Abaküs Yazılım
Birinci Bölüm
Esas No: 2014/4821
Karar No: 2014/4821
Karar Tarihi: 8/12/2016

        Anayasa Mahkemesinin bu kararı bireysel başvuru kararı olup kişisel veri içerme ihtimali bulunmaktadır. Her ne kadar yayınlamakta yasal bir sakınca bulunmasa da bunun kişilere zarar verme ihtimali karşısında bu kararı yayınlamıyoruz.

 

 

 

 

TÜRKİYE CUMHURİYETİ

ANAYASA MAHKEMESİ

 

 

BİRİNCİ BÖLÜM

 

KARAR

 

F. A. BAŞVURUSU

(Başvuru Numarası: 2014/4821)

 

Karar Tarihi: 8/12/2016

 

BİRİNCİ BÖLÜM

 

KARAR

 

GİZLİLİK TALEBİ KABUL

 

Başkan

:

Burhan ÜSTÜN

Üyeler

:

Serruh KALELİ

 

 

Nuri NECİPOĞLU

 

 

Kadir ÖZKAYA

 

 

Rıdvan GÜLEÇ

Raportör Yrd.

:

Gökçe GÜLTEKİN

Başvurucu

:

F. A.

 

 

 

I. BAŞVURUNUN KONUSU

1. Başvuru, tutukluluğun makul süreyi aşması nedeniyle kişi hürriyeti ve güvenliği hakkının; delillerin değerlendirilmesi ve takdirinde hataya düşülmesi, yargılamanın makul sürede sonuçlandırılmaması nedenleriyle adil yargılanma hakkının ihlal edildiği iddialarına ilişkindir.

II. BAŞVURU SÜRECİ

2. Başvuru 4/4/2014 tarihinde yapılmıştır.

3. Başvuru, başvuru formu ve eklerinin idari yönden yapılan ön incelemesinden sonra Komisyona sunulmuştur.

4. Komisyonca başvurunun kabul edilebilirlik incelemesinin Bölüm tarafından yapılmasına karar verilmiştir.

5. Bölüm Başkanı tarafından başvurunun kabul edilebilirlik ve esas incelemesinin birlikte yapılmasına karar verilmiştir.

6. Başvuru belgelerinin bir örneği bilgi için Adalet Bakanlığına (Bakanlık) gönderilmiştir. Bakanlık, Anayasa Mahkemesinin önceki kararlarına ve bu kapsamda sunulan görüşlerine atfen başvuru hakkında görüş sunulmayacağını bildirmiştir.

III. OLAY VE OLGULAR

7. Başvuru formu ve eklerinde ifade edildiği şekliyle ilgili olaylar özetle şöyledir:

8. Başvurucu 21/6/2005 tarihinde tasarlayarak -eşe karşı- insan öldürme suçunu işlediği iddiasıyla 9/9/2009 tarihinde gözaltına alınmış ve sonra serbest bırakılmıştır. Çorlu Cumhuriyet Başsavcılığının 24/12/2009 tarihli iddianamesiyle başvurucu hakkında kamu davası açılmıştır. Başvurucu 14/9/2011 tarihinde tutuklanmıştır.

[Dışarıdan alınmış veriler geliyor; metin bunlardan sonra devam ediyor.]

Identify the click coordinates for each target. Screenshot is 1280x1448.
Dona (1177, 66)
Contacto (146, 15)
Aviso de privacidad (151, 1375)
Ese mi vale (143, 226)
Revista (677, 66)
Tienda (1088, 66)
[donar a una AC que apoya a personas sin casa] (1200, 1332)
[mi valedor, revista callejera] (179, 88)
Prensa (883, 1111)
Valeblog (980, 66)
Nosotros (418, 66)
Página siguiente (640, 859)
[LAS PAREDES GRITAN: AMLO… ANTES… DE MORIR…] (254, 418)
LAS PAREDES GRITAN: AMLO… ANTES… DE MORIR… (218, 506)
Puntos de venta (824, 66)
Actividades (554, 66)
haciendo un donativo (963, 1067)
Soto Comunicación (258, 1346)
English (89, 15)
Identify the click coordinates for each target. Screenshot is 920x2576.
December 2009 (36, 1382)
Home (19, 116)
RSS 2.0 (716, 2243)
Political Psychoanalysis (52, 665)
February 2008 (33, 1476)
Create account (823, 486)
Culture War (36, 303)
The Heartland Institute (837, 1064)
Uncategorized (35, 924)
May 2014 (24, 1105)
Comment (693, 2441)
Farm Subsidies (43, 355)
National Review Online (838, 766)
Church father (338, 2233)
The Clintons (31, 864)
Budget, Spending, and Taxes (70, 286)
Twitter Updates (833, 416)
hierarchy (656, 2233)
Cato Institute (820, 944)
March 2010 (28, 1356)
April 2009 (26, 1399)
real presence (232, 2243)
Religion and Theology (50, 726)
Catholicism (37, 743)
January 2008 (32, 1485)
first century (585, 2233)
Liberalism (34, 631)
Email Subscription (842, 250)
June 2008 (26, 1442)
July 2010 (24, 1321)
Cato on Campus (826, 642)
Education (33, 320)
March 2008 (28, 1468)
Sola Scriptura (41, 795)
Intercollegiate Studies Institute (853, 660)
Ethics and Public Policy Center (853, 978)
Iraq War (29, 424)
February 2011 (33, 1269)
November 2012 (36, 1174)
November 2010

9. Çorlu 1. Ağır Ceza Mahkemesinin 9/11/2012 tarihli kararıyla başvurucunun ağırlaştırılmış müebbet hapis cezasıyla cezalandırılmasına ve tutukluluk hâlinin devamına karar verilmiştir. Mahkeme kararının ilgili kısımları şöyledir:

"... yine İstanbul Üniversitesi Adli Tıp Enstütüsü raporunda maktülenin avuçlarında bulunan kıl örneklerinin kahverengi renginde olduğu, sanığın da saç renginin kahverengi olduğu ve bu konuda benzerlik gösterdiği,sanığın olay sonrasında maktülün parmağındaki yüzüğü niçin aldığına da mantıklı bir cevap veremediği, yine sanığın maktülün boynundaki kesi izlerini görmesine rağmen maktülün sandalyeden düşerek öldüğünü söylediği, sanık savunmasında olay esnasında ve zamanında markette olduğunu söylese dahi iş yerinin o saatte kapalı olduğunun yukarıda da izah edildiği gibi tanık beyanlarından tespit edildiği, maktülün almış olduğu bıçak darbesine rağmen olay yerinde kan izlerinin görülmemesinin sanık tarafından delil ve emarelerin yok edildiğine bir delalet teşkil ettiği, olay yerinin bu şekilde temizlenmesinin de uzun bir süreçdevam etmesi dikkate alındığında sanığın işyerinin saat 12:00 ve 13:45 e kadar kapalı olarak görülmesi sanığın bu delilleri bu sürede temizlediğine delil teşkil ettiği, sanığın başka kadınlarla ilişkisinin olması ve bu kadınlara eşinde kanser hastalığının bulunması nedeni ile yakında öleceğine dair beyanlarda bulunduğu, nitekim olaydan bir sene sonra başka bir kadınla da evlendiği, ölmesini istediği ve beklediği eşini öldürenlerin bulunması için suçlu psikolojisinin gereği olarak bütün kamu kurum ve kuruluşlarına, bakanlıklara, özel yayıncı kuruluşlara başvurarak, faili bulunduğu eylemi gizlemek, dikkatleri başka yöne çevirmek ve hedef şaşırtmak, bu bağlamda başkalarının gerçekleştirldiği izlenimini uyandırmak için ısrarla dilekçe gönderdiği, soruşturma ve kovuşturma yapan yargı mensuplarını şikayet ve ihbarlar ile tazyik altına almaya çalışması da suçlu psikolojisinin bir gereği olarak kabul görmüş ve sanığın bu şekilde gündüzleyin işletmiş olduğu marketin üst katında oturan resmi nikahlı eşi F. A." 46 yerinden bıçaklayarak öldürdüğü yolunda mahkememizde hiçbir teredddüt ve şüpheye yer verilmeksizin tam bir vicdani kanaat hasıl olmuş...

...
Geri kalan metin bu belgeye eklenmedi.